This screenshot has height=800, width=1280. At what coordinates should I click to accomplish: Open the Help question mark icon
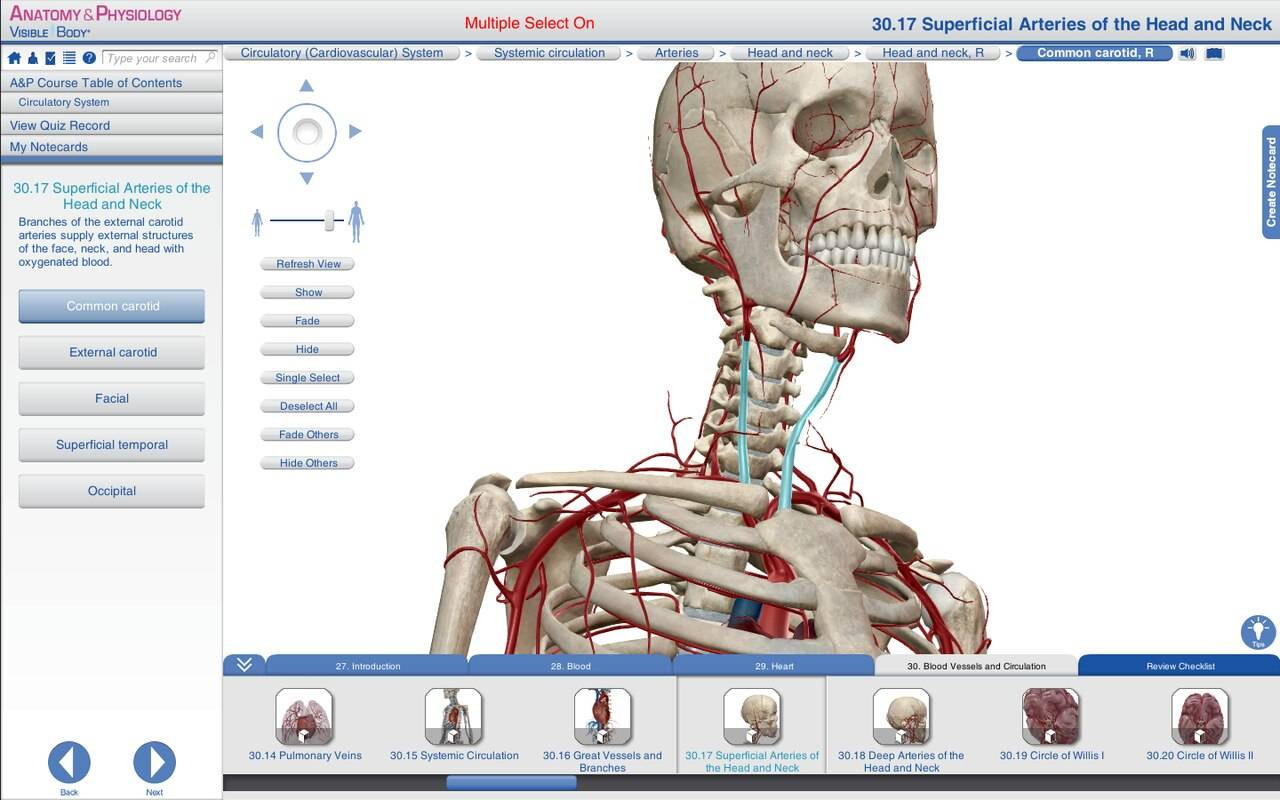[x=89, y=58]
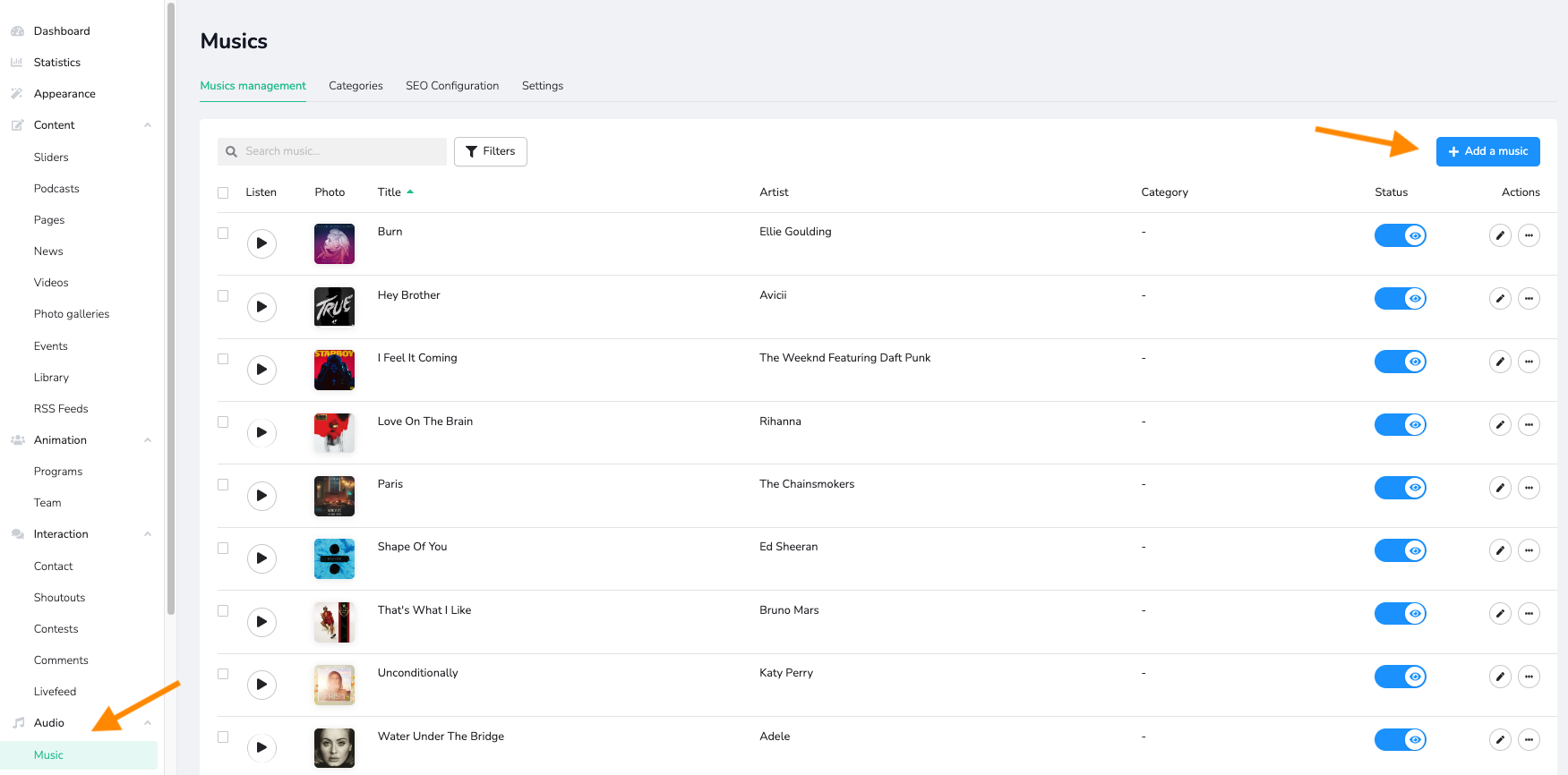
Task: Open the SEO Configuration tab
Action: click(452, 86)
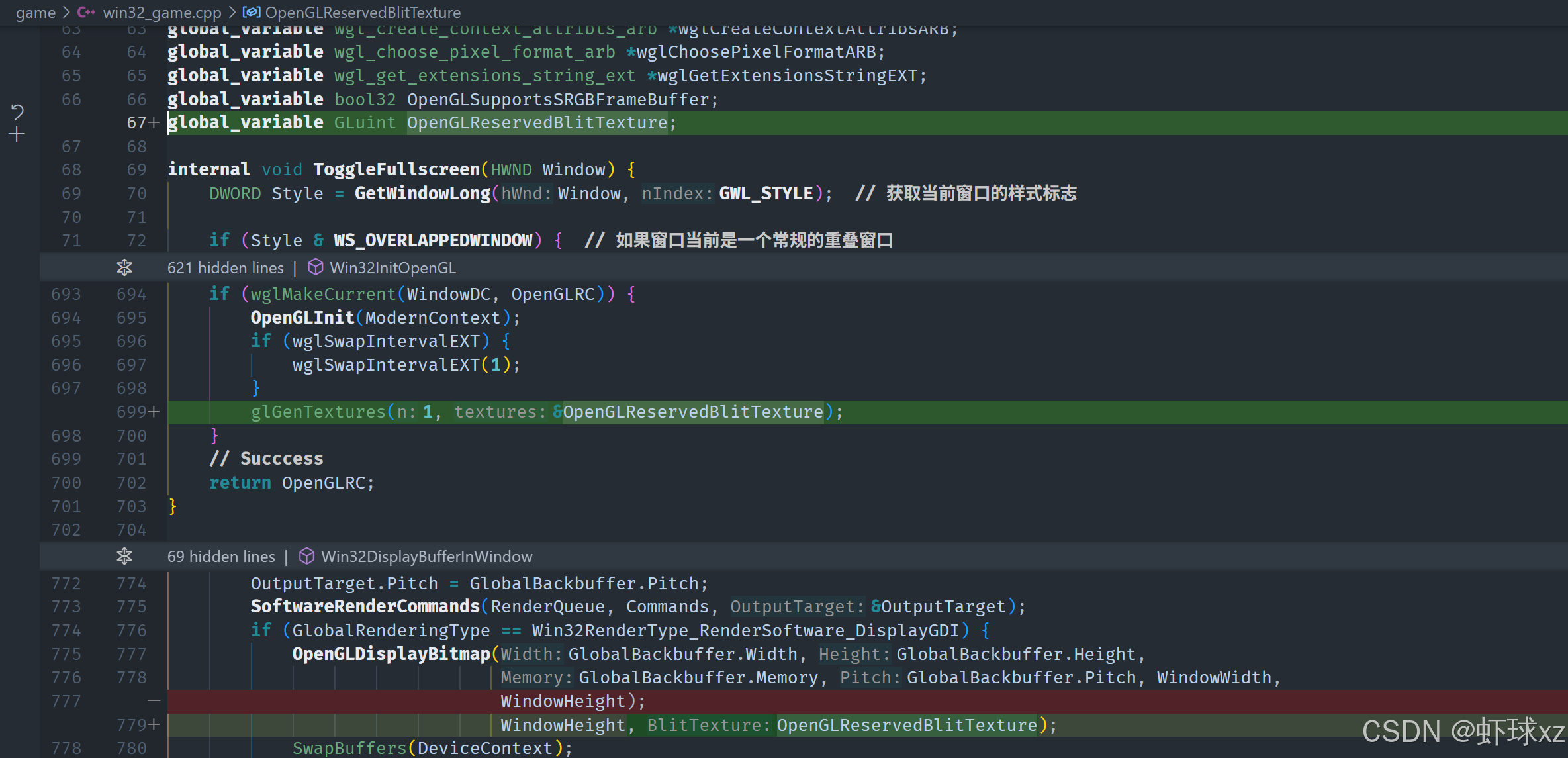The height and width of the screenshot is (758, 1568).
Task: Click the plus marker on added line 779
Action: pyautogui.click(x=154, y=725)
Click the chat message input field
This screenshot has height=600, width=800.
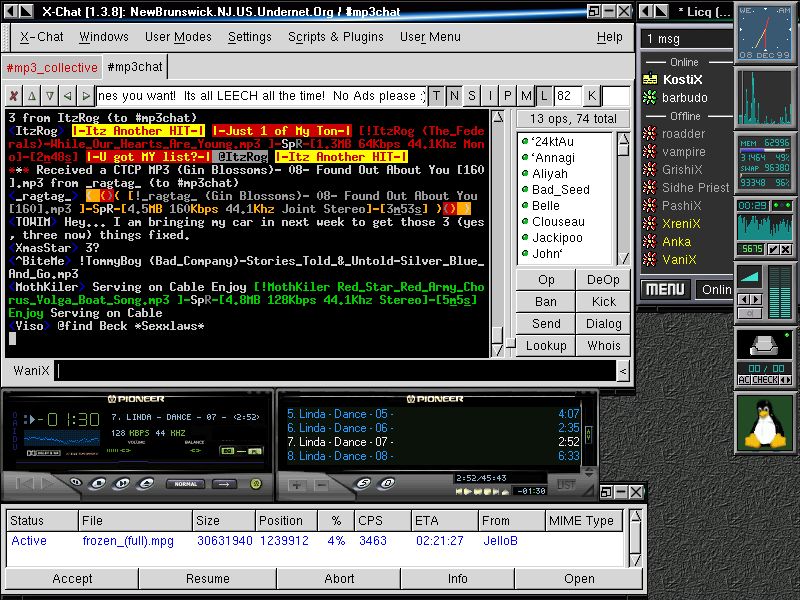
__________
- _Instruction_
Copy every line above word for word, leaving out the pictures.

- _Final result_
This screenshot has height=800, width=1280. At what coordinates should I click to accomplish: Open the Help question mark icon
[x=89, y=58]
Task: Open the SEO Configuration tab
Action: click(452, 86)
The height and width of the screenshot is (758, 1568).
Task: Click the plus marker on added line 779
Action: pyautogui.click(x=154, y=725)
Click the chat message input field
This screenshot has height=600, width=800.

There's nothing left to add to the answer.